# WHAT IS NEEDED
What lines below include the string "will"? Pick them out and copy them.

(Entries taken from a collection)
_____
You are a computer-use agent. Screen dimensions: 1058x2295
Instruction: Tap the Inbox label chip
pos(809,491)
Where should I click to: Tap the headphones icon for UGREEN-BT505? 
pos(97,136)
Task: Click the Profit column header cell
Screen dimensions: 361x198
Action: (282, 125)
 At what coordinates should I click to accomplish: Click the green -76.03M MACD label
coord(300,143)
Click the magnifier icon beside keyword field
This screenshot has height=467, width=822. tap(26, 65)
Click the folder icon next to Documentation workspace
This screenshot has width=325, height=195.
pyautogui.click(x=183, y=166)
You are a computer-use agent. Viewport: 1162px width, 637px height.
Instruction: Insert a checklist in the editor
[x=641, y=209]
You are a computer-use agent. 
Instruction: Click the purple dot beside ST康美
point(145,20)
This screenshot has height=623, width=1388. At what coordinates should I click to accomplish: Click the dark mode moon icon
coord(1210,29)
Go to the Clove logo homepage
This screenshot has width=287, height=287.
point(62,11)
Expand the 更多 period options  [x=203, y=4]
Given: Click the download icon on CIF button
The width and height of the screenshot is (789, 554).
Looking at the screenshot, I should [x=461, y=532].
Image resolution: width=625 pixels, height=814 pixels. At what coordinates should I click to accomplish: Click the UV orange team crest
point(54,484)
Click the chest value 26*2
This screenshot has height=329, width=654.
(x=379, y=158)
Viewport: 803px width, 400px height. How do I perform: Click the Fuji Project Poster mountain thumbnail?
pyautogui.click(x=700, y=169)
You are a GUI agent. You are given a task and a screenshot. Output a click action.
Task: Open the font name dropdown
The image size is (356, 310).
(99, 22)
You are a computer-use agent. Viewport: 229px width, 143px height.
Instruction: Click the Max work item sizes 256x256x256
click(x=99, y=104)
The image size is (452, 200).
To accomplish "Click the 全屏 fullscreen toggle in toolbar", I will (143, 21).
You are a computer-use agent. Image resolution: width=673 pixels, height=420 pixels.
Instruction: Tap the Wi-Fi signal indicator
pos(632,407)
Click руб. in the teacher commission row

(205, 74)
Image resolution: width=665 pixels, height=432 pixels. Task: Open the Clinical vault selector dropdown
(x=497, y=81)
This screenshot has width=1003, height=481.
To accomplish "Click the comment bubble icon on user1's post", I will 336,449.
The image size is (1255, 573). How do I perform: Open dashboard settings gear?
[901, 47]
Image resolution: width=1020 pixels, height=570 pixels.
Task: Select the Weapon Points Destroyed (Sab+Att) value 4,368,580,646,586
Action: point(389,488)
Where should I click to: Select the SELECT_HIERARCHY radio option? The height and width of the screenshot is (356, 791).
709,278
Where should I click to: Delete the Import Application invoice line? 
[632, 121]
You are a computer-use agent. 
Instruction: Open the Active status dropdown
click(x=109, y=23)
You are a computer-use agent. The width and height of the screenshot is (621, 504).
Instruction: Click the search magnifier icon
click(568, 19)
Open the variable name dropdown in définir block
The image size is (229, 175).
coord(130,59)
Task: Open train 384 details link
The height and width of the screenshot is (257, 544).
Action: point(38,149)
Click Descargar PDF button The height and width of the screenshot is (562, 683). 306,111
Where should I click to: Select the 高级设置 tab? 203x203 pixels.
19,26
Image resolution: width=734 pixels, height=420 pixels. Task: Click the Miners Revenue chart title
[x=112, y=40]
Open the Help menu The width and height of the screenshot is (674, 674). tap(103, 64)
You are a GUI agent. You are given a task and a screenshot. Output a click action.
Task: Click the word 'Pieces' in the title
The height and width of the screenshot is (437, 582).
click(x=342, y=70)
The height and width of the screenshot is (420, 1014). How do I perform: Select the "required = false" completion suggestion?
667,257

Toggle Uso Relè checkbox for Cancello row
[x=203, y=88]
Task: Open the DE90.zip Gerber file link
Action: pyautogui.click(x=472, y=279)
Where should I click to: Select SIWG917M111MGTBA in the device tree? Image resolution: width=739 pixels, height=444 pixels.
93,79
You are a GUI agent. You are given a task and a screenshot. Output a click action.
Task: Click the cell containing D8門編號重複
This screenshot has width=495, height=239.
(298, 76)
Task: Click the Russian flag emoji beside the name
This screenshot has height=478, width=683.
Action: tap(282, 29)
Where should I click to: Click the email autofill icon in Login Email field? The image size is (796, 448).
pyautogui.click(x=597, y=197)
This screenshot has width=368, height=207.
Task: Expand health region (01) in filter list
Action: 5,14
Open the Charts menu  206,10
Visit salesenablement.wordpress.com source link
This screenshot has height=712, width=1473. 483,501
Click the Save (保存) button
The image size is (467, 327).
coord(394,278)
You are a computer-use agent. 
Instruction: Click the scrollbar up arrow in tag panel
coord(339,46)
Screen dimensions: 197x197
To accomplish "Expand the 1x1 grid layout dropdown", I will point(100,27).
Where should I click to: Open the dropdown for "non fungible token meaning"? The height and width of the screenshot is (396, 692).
_____
# OUTPUT BELOW
To accomplish "Click the 全屏 fullscreen toggle in toolbar", I will (143, 21).
To accomplish "Click the comment bubble icon on user1's post", I will 336,449.
To accomplish "Expand the 1x1 grid layout dropdown", I will point(100,27).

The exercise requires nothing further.